------ Given records ------

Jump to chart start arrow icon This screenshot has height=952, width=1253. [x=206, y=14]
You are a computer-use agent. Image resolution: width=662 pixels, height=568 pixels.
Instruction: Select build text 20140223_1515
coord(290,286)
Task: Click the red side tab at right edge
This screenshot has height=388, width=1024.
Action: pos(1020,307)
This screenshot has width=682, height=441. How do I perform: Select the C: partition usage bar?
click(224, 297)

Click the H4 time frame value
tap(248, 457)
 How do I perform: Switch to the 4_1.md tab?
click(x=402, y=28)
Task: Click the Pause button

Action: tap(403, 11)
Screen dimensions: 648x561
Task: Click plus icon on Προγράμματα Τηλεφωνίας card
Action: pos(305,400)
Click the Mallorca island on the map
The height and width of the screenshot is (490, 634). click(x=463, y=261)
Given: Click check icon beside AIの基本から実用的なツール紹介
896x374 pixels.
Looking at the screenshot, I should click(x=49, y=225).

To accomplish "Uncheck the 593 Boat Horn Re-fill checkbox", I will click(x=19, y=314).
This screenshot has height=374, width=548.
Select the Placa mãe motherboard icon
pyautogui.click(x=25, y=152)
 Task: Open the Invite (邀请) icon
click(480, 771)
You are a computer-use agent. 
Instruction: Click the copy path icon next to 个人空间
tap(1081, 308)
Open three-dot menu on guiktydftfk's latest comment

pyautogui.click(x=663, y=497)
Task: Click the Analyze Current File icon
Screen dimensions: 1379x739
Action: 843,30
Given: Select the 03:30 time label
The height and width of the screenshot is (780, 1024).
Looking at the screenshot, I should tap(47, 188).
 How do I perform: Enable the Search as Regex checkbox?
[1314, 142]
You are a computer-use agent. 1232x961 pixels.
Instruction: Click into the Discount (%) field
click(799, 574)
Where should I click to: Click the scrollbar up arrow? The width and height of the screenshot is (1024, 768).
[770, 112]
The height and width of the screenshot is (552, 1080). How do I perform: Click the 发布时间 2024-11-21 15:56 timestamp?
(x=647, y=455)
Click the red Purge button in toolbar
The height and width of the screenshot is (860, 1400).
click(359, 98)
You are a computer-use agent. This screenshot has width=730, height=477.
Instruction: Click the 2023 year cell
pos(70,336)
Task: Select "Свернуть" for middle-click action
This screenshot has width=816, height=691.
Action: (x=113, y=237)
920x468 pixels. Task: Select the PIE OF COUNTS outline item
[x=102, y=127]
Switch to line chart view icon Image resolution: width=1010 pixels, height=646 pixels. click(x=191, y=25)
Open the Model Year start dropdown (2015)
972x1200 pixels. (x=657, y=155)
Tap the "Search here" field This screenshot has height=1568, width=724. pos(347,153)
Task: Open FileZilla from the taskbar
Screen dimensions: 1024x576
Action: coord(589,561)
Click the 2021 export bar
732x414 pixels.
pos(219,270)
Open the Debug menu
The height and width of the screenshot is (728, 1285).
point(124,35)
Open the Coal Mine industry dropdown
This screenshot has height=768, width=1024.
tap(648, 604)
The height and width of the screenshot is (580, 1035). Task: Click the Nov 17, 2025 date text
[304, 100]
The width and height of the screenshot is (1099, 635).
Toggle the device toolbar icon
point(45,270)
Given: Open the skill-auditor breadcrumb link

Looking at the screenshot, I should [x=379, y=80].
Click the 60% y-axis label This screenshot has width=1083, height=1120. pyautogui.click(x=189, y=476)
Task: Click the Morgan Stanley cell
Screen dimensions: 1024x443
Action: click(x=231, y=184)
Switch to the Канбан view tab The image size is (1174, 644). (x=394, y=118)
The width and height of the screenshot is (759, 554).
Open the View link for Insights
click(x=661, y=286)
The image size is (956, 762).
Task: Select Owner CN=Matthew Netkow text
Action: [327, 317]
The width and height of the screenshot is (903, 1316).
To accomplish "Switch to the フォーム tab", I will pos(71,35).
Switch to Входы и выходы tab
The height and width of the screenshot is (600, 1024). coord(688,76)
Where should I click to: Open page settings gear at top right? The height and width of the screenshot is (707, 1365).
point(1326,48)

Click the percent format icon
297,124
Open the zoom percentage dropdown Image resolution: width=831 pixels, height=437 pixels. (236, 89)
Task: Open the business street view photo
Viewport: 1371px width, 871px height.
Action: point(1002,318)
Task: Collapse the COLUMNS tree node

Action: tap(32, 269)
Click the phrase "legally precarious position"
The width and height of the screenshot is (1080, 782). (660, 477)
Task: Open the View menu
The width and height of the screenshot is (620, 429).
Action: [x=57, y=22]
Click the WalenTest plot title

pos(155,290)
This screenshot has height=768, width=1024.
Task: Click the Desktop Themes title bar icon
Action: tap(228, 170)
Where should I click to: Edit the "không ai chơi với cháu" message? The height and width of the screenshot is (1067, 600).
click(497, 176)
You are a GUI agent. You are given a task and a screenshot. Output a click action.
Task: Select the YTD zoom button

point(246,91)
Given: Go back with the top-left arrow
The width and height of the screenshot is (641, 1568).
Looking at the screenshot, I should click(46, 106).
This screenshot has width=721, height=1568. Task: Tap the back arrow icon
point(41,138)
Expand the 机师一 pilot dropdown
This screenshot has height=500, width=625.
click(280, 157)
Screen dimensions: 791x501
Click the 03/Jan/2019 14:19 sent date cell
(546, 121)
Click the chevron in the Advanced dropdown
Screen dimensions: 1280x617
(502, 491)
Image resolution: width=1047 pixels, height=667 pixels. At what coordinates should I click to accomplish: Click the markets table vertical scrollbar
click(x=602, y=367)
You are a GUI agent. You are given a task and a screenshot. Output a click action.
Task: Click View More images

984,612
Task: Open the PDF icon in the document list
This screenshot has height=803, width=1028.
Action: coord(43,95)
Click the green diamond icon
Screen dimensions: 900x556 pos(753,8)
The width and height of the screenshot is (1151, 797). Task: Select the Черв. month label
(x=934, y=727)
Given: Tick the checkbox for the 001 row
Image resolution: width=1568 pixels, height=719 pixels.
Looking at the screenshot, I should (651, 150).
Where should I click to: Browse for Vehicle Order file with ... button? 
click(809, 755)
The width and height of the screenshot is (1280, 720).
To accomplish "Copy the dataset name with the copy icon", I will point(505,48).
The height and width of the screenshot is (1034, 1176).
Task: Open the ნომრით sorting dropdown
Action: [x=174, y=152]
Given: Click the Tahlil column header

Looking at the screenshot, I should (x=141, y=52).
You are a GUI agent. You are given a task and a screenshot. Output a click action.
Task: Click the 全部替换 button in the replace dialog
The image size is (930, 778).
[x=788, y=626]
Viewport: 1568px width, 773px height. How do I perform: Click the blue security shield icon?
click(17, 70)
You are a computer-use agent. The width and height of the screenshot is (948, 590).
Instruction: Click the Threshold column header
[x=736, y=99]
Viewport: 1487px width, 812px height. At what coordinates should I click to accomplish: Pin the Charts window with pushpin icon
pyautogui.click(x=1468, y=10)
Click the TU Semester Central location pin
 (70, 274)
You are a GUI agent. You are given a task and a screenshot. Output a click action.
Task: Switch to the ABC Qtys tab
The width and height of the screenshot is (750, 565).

------

» What needs to be done
The lines above should be printed again, exactly as they are.

» Task solution
Jump to chart start arrow icon This screenshot has height=952, width=1253. [x=206, y=14]
You are a computer-use agent. Image resolution: width=662 pixels, height=568 pixels.
Instruction: Select build text 20140223_1515
coord(290,286)
Task: Click the red side tab at right edge
This screenshot has height=388, width=1024.
Action: pos(1020,307)
This screenshot has width=682, height=441. How do I perform: Select the C: partition usage bar?
click(224, 297)

Click the H4 time frame value
tap(248, 457)
 How do I perform: Switch to the 4_1.md tab?
click(x=402, y=28)
Task: Click the Pause button

Action: tap(403, 11)
Screen dimensions: 648x561
Task: Click plus icon on Προγράμματα Τηλεφωνίας card
Action: pos(305,400)
Click the Mallorca island on the map
The height and width of the screenshot is (490, 634). click(x=463, y=261)
Given: Click check icon beside AIの基本から実用的なツール紹介
896x374 pixels.
Looking at the screenshot, I should click(x=49, y=225).

To accomplish "Uncheck the 593 Boat Horn Re-fill checkbox", I will click(x=19, y=314).
This screenshot has height=374, width=548.
Select the Placa mãe motherboard icon
pyautogui.click(x=25, y=152)
 Task: Open the Invite (邀请) icon
click(480, 771)
You are a computer-use agent. 
Instruction: Click the copy path icon next to 个人空间
tap(1081, 308)
Open three-dot menu on guiktydftfk's latest comment

pyautogui.click(x=663, y=497)
Task: Click the Analyze Current File icon
Screen dimensions: 1379x739
Action: 843,30
Given: Select the 03:30 time label
The height and width of the screenshot is (780, 1024).
Looking at the screenshot, I should tap(47, 188).
 How do I perform: Enable the Search as Regex checkbox?
[1314, 142]
You are a computer-use agent. 1232x961 pixels.
Instruction: Click into the Discount (%) field
click(799, 574)
Where should I click to: Click the scrollbar up arrow? The width and height of the screenshot is (1024, 768).
[770, 112]
The height and width of the screenshot is (552, 1080). How do I perform: Click the 发布时间 2024-11-21 15:56 timestamp?
(x=647, y=455)
Click the red Purge button in toolbar
The height and width of the screenshot is (860, 1400).
click(359, 98)
You are a computer-use agent. This screenshot has width=730, height=477.
Instruction: Click the 2023 year cell
pos(70,336)
Task: Select "Свернуть" for middle-click action
This screenshot has width=816, height=691.
Action: (x=113, y=237)
920x468 pixels. Task: Select the PIE OF COUNTS outline item
[x=102, y=127]
Switch to line chart view icon Image resolution: width=1010 pixels, height=646 pixels. click(x=191, y=25)
Open the Model Year start dropdown (2015)
972x1200 pixels. (x=657, y=155)
Tap the "Search here" field This screenshot has height=1568, width=724. pos(347,153)
Task: Open FileZilla from the taskbar
Screen dimensions: 1024x576
Action: coord(589,561)
Click the 2021 export bar
732x414 pixels.
pos(219,270)
Open the Debug menu
The height and width of the screenshot is (728, 1285).
point(124,35)
Open the Coal Mine industry dropdown
This screenshot has height=768, width=1024.
tap(648, 604)
The height and width of the screenshot is (580, 1035). Task: Click the Nov 17, 2025 date text
[304, 100]
The width and height of the screenshot is (1099, 635).
Toggle the device toolbar icon
point(45,270)
Given: Open the skill-auditor breadcrumb link

Looking at the screenshot, I should [x=379, y=80].
Click the 60% y-axis label This screenshot has width=1083, height=1120. pyautogui.click(x=189, y=476)
Task: Click the Morgan Stanley cell
Screen dimensions: 1024x443
Action: click(x=231, y=184)
Switch to the Канбан view tab The image size is (1174, 644). (x=394, y=118)
The width and height of the screenshot is (759, 554).
Open the View link for Insights
click(x=661, y=286)
The image size is (956, 762).
Task: Select Owner CN=Matthew Netkow text
Action: [327, 317]
The width and height of the screenshot is (903, 1316).
To accomplish "Switch to the フォーム tab", I will pos(71,35).
Switch to Входы и выходы tab
The height and width of the screenshot is (600, 1024). coord(688,76)
Where should I click to: Open page settings gear at top right? The height and width of the screenshot is (707, 1365).
point(1326,48)

Click the percent format icon
297,124
Open the zoom percentage dropdown Image resolution: width=831 pixels, height=437 pixels. (236, 89)
Task: Open the business street view photo
Viewport: 1371px width, 871px height.
Action: point(1002,318)
Task: Collapse the COLUMNS tree node

Action: tap(32, 269)
Click the phrase "legally precarious position"
The width and height of the screenshot is (1080, 782). (660, 477)
Task: Open the View menu
The width and height of the screenshot is (620, 429).
Action: [x=57, y=22]
Click the WalenTest plot title

pos(155,290)
This screenshot has height=768, width=1024.
Task: Click the Desktop Themes title bar icon
Action: tap(228, 170)
Where should I click to: Edit the "không ai chơi với cháu" message? The height and width of the screenshot is (1067, 600).
click(497, 176)
You are a GUI agent. You are given a task and a screenshot. Output a click action.
Task: Select the YTD zoom button

point(246,91)
Given: Go back with the top-left arrow
The width and height of the screenshot is (641, 1568).
Looking at the screenshot, I should click(46, 106).
This screenshot has width=721, height=1568. Task: Tap the back arrow icon
point(41,138)
Expand the 机师一 pilot dropdown
This screenshot has height=500, width=625.
click(280, 157)
Screen dimensions: 791x501
Click the 03/Jan/2019 14:19 sent date cell
(546, 121)
Click the chevron in the Advanced dropdown
Screen dimensions: 1280x617
(502, 491)
Image resolution: width=1047 pixels, height=667 pixels. At what coordinates should I click to accomplish: Click the markets table vertical scrollbar
click(x=602, y=367)
You are a GUI agent. You are given a task and a screenshot. Output a click action.
Task: Click View More images

984,612
Task: Open the PDF icon in the document list
This screenshot has height=803, width=1028.
Action: coord(43,95)
Click the green diamond icon
Screen dimensions: 900x556 pos(753,8)
The width and height of the screenshot is (1151, 797). Task: Select the Черв. month label
(x=934, y=727)
Given: Tick the checkbox for the 001 row
Image resolution: width=1568 pixels, height=719 pixels.
Looking at the screenshot, I should (651, 150).
Where should I click to: Browse for Vehicle Order file with ... button? 
click(809, 755)
The width and height of the screenshot is (1280, 720).
To accomplish "Copy the dataset name with the copy icon", I will point(505,48).
The height and width of the screenshot is (1034, 1176).
Task: Open the ნომრით sorting dropdown
Action: [x=174, y=152]
Given: Click the Tahlil column header

Looking at the screenshot, I should (x=141, y=52).
You are a GUI agent. You are given a task and a screenshot. Output a click action.
Task: Click the 全部替换 button in the replace dialog
The image size is (930, 778).
[x=788, y=626]
Viewport: 1568px width, 773px height. How do I perform: Click the blue security shield icon?
click(17, 70)
You are a computer-use agent. The width and height of the screenshot is (948, 590).
Instruction: Click the Threshold column header
[x=736, y=99]
Viewport: 1487px width, 812px height. At what coordinates should I click to accomplish: Pin the Charts window with pushpin icon
pyautogui.click(x=1468, y=10)
Click the TU Semester Central location pin
 (70, 274)
You are a GUI agent. You are given a task and a screenshot. Output a click action.
Task: Switch to the ABC Qtys tab
The width and height of the screenshot is (750, 565).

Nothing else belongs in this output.